Einen Platz im Zentrum linker Verehrung hatten immer die, die ihr Leben für die Bewegung gaben. Die Partei des Proletariats nährte sich auf dieselbe mystische Weise von ihrem Opfer wie die frühe Kirche vom Blut ihrer Glaubenszeugen: die Märzgefallenen, die Erschossenen der Pariser Commune, die in Amerika hingerichteten Anarchisten Sacco und Vanzetti. In diese Reihe gehörte aber auch Ferdinand Lassalle, der Gründervater der ersten Arbeiterpartei Deutschlands. Daß Lassalle in einem Duell getötet worden war, das er um der Ehre einer Dame willen ausgefochten hatte, trat dabei völlig in den Hintergrund. Überraschend ist das nicht. Denn es gehört zum Wesen jeder Heiligenlegende, daß die konkreten Umstände in den Hintergrund treten, die tatsächlichen Wesenszüge des Toten idealisiert, irritierende Tatsachen verschwiegen oder umgedeutet werden.

Nicht anders verhält es sich mit Karl Liebknecht und Rosa Luxemburg. Sie gelten heute, weit über die Anhängerschaft der Postkommunisten hinaus, als frühe Opfer „rechter“ Gewalt, als – möglicherweise irregeleitete – Idealisten, die sich aber doch für „die da unten“ eingesetzt haben und letztlich für das stritten, was man neuerdings eine „inklusive“, also egalitäre, Gesellschaft nennt. Dabei verliert sich völlig, daß der eine wie die andere Akteur war, willens Hoch- und Landesverrat zu begehen, um die eigene Machtergreifung vorzubereiten, und daß sie in einem Bürgerkrieg zugrunde gingen, der nicht einfach über sie gekommen war, sondern den sie nach Kräften geschürt hatten. Das war den Zeitgenossen noch bewußt, selbst wenn sie die Umstände der Tötung nicht guthießen und für die Motive der Täter keine Sympathie hatten. Harry Graf Kessler notierte jedenfalls bei Bekanntwerden des Todes von Rosa Luxemburg und Karl Liebknecht in seinem Tagebuch: „Sie haben durch den Bürgerkrieg, den sie angezettelt haben, so viele Leben auf dem Gewissen, daß an sich ihr gewaltsames Ende sozusagen logisch erscheint, daß hier zwei von einer Kraft vernichtet wurden, die sie zu entfesseln geholfen hatten.“

Das wieder ins Bewußtsein rücken heißt auch die Frage stellen, was geschehen wäre, wenn sich die Entwicklung nicht in der Weise vollzogen hätte, wie sie es tat. In den dramatischen Wochen zu Beginn des Jahres 1919 waren viele der Überzeugung, daß eine kommunistische Machtübernahme in Deutschland denkbar sei. Auch in Rußland hatte eine entschlossene Minderheit gehandelt, war die Nationalversammlung auseinandergejagt und ohne Rücksicht auf die Folgen der Terror gegen den Klassenfeind entfesselt worden. 

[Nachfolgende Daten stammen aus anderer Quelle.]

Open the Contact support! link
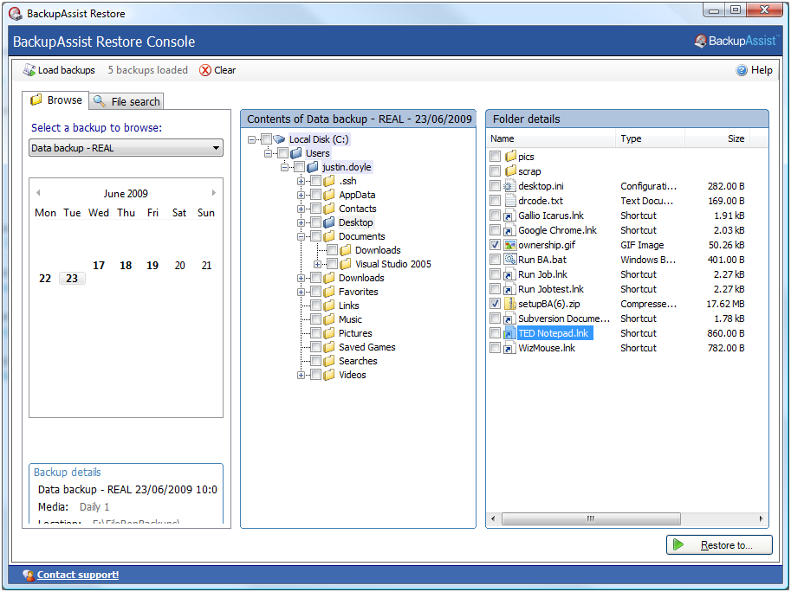This screenshot has height=592, width=791. (x=78, y=575)
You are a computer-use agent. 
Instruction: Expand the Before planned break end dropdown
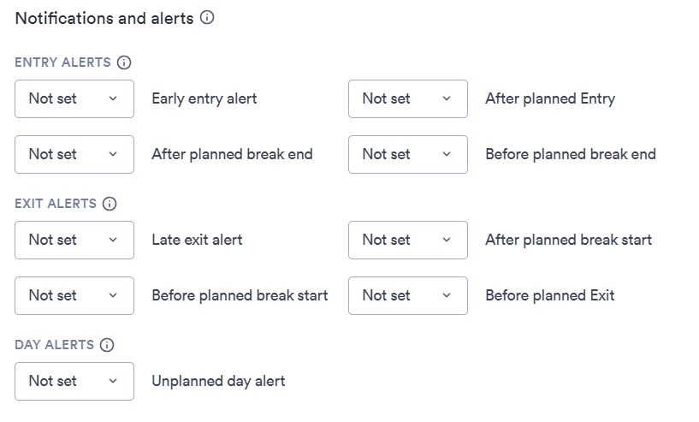(x=408, y=154)
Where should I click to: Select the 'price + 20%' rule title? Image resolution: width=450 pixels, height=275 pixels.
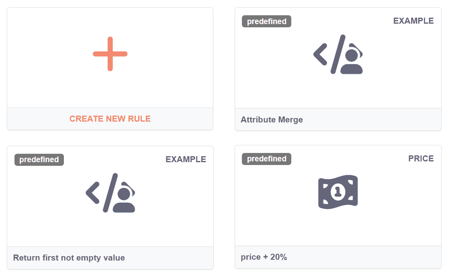pyautogui.click(x=264, y=257)
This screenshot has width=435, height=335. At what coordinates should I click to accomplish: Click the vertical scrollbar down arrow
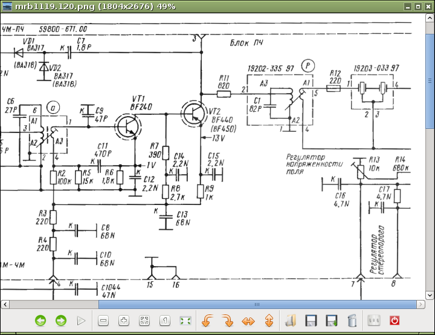coord(430,294)
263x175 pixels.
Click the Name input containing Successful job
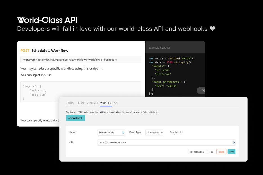[110, 132]

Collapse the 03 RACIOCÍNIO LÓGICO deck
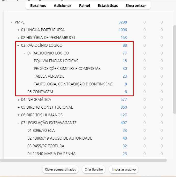18,45
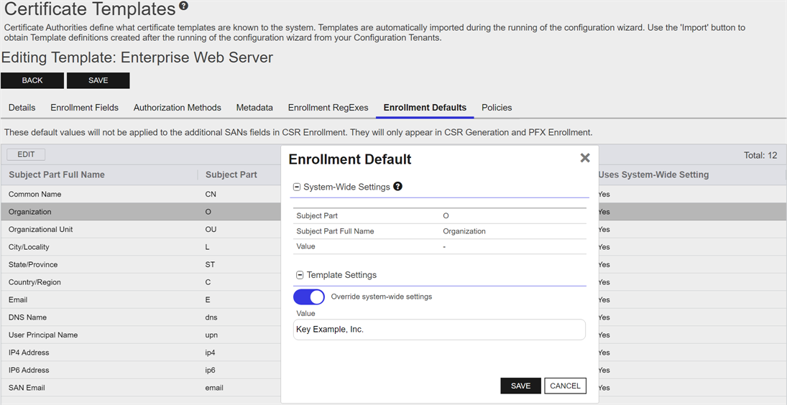
Task: Click SAVE button under template title
Action: click(98, 80)
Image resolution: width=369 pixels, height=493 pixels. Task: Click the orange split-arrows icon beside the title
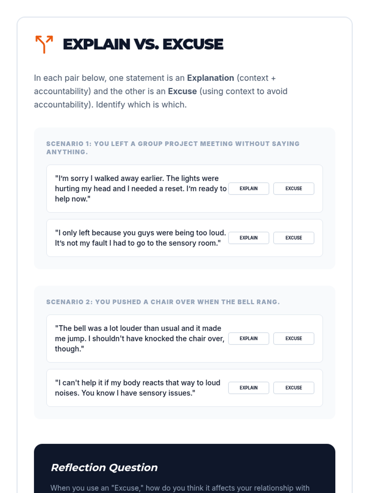tap(44, 44)

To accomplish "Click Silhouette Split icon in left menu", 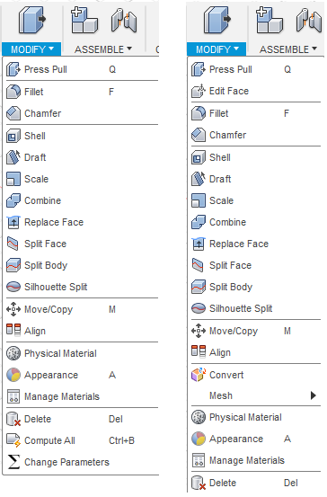I will 13,287.
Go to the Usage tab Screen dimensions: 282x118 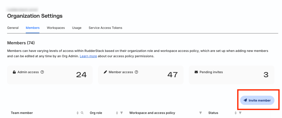(x=77, y=28)
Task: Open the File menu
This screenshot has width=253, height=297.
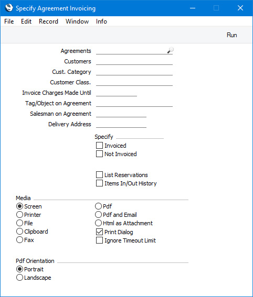Action: (9, 21)
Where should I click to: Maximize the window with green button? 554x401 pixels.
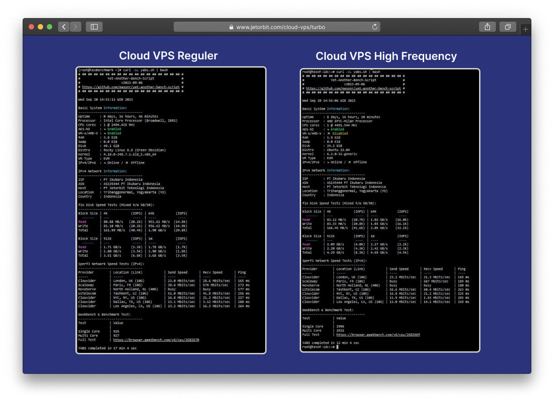tap(49, 27)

Daß es dazu in Deutschland nicht kam, hatte sicher damit zu tun, daß die KPD ungleich schwächer war als die KPR, daß es hier nicht gelang, die Rätebewegung zu instrumentalisieren, daß Liebknecht kein Lenin war und seine Fähigkeiten notorisch überschätzte und Luxemburg dazu neigte, sich in ihren eigenen theoretischen Erwägungen zu verlieren und versuchte, das Unvereinbare zusammenzuzwingen. Vor allem aber war es die Entschlossenheit ihrer Gegner, das Zusammengehen von Mehrheitssozialdemokraten (MSPD) und altem Heer, das in Deutschland verhinderte, was Rußland zugrunde richtete.